Mais uma das razões possíveis para este regresso do vinil é a qualidade do som e, neste aspeto, as opiniões divergem. Apesar dos avanços do digital, os especialistas afirmam que a qualidade de som do vinil é superior à do digital, porque não está sujeita a compressão. No entanto, todos temos o ouvido de tal forma treinado para a música digital, que não notamos a perda de qualidade. Por outro lado, a qualidade de som depende não só do formato do áudio mas também dos equipamentos utilizados para ouvir música, o uso ou não de headphones, a potência das colunas e uma série de outros fatores que acabam por alterar a experiência de forma significativa, mesmo que comparando entre exemplares do mesmo formato.

Uma experiência única

No que diz respeito à qualidade do som, os apreciadores defendem que o vinil é mais rico em detalhes, o que conduz a uma sensação de som mais realista. Isto pode ser explicado pelo facto dos discos de vinil serem analógicos, o que permite a gravação de uma gama de frequências muito superior à captada pelo digital. Para perceber a diferença, é necessário, antes de mais, um excelente reprodutor de vinil, dado que ele influencia grandemente a qualidade do som que irá sair das colunas. Alguns equipamentos de baixa ou média gama disponíveis no mercado hoje em dia não possuem as regulagens necessárias para extrair o melhor do som analógico, nem reproduzem uma grande gama de frequências, chegando mesmo a comprometer o resultado final ao reproduzir um som de qualidade muito inferior à possível. É o mesmo que ligar um leitor de Blu-Ray a uma televisão antiga: embora o formato de media seja o melhor possível, o output não tem a capacidade de reproduzir toda a sua qualidade.

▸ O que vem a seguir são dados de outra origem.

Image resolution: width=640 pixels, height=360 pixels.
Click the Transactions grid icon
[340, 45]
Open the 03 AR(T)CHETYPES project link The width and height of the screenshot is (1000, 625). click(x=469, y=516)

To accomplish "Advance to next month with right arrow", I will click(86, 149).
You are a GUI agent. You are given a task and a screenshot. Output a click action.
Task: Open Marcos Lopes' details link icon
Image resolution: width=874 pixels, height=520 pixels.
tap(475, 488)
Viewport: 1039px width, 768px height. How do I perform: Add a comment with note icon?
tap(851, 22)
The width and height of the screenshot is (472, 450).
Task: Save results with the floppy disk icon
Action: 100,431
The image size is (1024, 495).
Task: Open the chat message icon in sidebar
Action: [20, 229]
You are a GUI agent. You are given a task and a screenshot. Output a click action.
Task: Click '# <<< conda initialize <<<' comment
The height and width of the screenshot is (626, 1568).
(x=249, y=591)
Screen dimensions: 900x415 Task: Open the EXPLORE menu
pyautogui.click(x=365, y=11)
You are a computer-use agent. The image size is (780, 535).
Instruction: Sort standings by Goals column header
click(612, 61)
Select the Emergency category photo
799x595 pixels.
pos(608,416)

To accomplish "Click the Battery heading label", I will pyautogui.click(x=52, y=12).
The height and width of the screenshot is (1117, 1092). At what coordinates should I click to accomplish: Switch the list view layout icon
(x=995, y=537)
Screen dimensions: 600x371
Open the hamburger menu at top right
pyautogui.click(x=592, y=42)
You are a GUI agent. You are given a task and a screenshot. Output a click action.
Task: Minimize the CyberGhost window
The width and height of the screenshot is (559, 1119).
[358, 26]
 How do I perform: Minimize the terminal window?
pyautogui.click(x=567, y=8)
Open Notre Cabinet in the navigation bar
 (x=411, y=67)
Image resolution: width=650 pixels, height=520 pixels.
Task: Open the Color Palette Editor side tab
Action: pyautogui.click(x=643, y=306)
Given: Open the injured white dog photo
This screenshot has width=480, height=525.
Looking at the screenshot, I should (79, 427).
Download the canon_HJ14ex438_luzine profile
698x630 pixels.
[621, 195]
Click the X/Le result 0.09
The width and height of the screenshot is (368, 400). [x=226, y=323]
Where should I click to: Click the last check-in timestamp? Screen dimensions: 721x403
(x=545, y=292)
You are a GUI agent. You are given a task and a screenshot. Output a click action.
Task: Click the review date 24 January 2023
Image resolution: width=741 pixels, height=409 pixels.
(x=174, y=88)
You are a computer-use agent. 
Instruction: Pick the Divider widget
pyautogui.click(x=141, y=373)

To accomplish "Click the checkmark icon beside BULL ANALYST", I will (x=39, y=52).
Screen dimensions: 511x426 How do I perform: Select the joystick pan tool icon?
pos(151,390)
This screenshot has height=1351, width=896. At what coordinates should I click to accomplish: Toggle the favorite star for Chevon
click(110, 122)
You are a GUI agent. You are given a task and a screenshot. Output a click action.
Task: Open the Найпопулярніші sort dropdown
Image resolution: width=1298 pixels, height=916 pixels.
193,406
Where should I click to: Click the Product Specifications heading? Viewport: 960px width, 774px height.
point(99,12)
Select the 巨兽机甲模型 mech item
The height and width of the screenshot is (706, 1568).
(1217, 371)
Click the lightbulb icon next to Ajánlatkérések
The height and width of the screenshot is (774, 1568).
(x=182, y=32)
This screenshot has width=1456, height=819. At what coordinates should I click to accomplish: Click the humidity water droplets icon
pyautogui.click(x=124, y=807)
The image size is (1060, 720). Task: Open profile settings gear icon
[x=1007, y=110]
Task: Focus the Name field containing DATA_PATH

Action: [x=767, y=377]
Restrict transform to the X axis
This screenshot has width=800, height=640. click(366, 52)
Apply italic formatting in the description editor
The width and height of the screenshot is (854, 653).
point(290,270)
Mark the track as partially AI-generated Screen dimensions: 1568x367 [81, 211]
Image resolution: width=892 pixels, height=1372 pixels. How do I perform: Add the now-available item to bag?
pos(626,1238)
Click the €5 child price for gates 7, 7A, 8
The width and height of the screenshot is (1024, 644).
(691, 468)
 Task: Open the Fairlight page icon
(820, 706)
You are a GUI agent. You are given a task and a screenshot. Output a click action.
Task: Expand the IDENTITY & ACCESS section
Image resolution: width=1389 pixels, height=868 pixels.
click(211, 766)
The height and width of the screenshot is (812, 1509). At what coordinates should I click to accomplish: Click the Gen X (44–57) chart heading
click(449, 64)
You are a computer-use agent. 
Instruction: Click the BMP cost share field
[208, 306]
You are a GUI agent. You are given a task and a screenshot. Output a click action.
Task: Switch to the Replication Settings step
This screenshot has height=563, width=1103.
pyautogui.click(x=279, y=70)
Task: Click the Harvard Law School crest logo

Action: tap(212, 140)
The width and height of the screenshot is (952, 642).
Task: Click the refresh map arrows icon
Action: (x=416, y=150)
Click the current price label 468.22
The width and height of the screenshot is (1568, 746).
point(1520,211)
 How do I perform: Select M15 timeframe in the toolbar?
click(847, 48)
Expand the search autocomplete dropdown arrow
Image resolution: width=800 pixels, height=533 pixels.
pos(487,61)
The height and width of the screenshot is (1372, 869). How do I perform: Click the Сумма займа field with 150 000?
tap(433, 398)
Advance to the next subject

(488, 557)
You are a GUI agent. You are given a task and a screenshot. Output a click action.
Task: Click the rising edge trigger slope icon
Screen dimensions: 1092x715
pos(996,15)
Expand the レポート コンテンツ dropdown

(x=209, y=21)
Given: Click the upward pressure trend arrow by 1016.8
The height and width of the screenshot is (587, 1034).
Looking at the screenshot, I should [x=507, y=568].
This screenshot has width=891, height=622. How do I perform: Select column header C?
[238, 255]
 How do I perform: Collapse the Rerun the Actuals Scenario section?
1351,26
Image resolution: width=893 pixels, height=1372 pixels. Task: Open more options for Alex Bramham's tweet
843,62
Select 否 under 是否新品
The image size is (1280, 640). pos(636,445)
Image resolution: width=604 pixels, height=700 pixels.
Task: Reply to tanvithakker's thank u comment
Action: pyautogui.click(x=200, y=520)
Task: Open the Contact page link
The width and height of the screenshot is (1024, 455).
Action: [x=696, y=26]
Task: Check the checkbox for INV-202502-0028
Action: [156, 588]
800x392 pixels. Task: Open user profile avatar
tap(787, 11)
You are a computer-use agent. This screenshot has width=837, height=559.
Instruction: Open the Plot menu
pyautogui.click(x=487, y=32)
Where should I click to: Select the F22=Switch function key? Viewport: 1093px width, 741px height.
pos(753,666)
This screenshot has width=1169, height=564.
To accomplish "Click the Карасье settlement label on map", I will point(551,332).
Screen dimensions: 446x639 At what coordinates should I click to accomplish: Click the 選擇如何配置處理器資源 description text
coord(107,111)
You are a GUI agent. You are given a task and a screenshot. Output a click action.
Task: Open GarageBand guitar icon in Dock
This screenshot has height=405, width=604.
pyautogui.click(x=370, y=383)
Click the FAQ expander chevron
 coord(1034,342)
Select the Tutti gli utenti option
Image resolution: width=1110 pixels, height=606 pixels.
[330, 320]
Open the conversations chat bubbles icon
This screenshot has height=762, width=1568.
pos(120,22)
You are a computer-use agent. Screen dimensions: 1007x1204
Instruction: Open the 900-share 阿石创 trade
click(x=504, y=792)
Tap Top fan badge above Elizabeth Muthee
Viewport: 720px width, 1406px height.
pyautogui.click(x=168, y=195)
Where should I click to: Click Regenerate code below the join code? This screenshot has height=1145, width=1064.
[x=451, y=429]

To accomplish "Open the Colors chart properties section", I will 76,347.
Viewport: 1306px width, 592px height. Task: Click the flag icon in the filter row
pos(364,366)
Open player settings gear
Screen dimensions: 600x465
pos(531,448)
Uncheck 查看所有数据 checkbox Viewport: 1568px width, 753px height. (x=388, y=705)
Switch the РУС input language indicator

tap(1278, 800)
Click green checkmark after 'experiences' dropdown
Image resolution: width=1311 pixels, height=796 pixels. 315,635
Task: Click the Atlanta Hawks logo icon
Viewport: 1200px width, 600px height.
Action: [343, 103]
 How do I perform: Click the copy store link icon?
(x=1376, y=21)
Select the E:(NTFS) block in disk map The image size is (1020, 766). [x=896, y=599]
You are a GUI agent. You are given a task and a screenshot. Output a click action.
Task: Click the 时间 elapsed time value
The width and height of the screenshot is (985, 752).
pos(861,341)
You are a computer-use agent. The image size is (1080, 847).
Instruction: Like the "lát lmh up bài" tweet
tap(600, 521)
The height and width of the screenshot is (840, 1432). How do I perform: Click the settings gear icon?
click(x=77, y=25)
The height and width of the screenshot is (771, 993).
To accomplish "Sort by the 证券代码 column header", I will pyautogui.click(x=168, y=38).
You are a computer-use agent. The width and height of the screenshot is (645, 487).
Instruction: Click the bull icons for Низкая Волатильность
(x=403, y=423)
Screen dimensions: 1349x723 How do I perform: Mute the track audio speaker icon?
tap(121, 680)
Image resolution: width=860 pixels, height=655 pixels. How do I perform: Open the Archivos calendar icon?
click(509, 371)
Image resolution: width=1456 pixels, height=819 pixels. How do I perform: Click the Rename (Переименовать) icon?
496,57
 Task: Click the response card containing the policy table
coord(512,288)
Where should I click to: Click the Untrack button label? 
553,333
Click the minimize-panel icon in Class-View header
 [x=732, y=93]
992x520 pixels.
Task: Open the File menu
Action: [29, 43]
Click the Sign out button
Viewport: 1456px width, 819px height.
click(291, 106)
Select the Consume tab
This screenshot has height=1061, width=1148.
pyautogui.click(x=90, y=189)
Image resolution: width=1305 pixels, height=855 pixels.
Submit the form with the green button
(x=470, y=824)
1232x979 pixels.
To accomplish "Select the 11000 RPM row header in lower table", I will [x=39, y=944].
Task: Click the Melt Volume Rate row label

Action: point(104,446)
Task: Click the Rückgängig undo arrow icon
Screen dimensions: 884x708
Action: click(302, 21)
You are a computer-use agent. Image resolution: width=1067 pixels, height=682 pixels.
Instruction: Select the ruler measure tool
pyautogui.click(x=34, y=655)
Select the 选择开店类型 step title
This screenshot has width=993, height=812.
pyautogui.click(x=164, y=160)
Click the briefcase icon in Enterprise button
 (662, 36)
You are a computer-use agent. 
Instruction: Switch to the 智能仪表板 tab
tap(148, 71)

Significa isto que dizer que o som do vinil é melhor do que o digital não é verdadeiro. O som é diferente, é certo, mas tudo vai depender do equipamento utilizado para o ouvir. Extrair de um vinil todo o seu potencial é um desafio reservado aos entusiastas que investem em sistemas de som sofisticados e cuidam deles como se fossem uma equipa de futebol, onde cada elemento tem de ser aprimorado para que o conjunto tenha um desempenho excelente. É esta complexidade que torna viciante o colecionismo e o culto do vinil.

Além do som, propriamente dito, o vinil proporciona uma experiència visual, tátil e intelectual mais rica do que os media digitais, porque remete a um tempo em que existia o ritual de apreciar a capa – algumas, com um grande valor artístico –, retirar o disco, colocá-lo no prato, posicionar cirurgicamente a agulha na ranhura do vinil e sentar-se a ouvir. O vinil celebra uma época em que as pessoas se sentavam no sofá para ouvir um disco e apenas para isso, num tempo em que havia mais tempo e a música era apreciada, em vez de servir de banda sonora para trabalhar, para conduzir, para correr no ginásio ou para quaisquer outras atividades. Toda esta experiência, dizem os entendidos, perdeu-se com o digital, que terá tornado o ato de ouvir música mais instantâneo e mais “fácil”.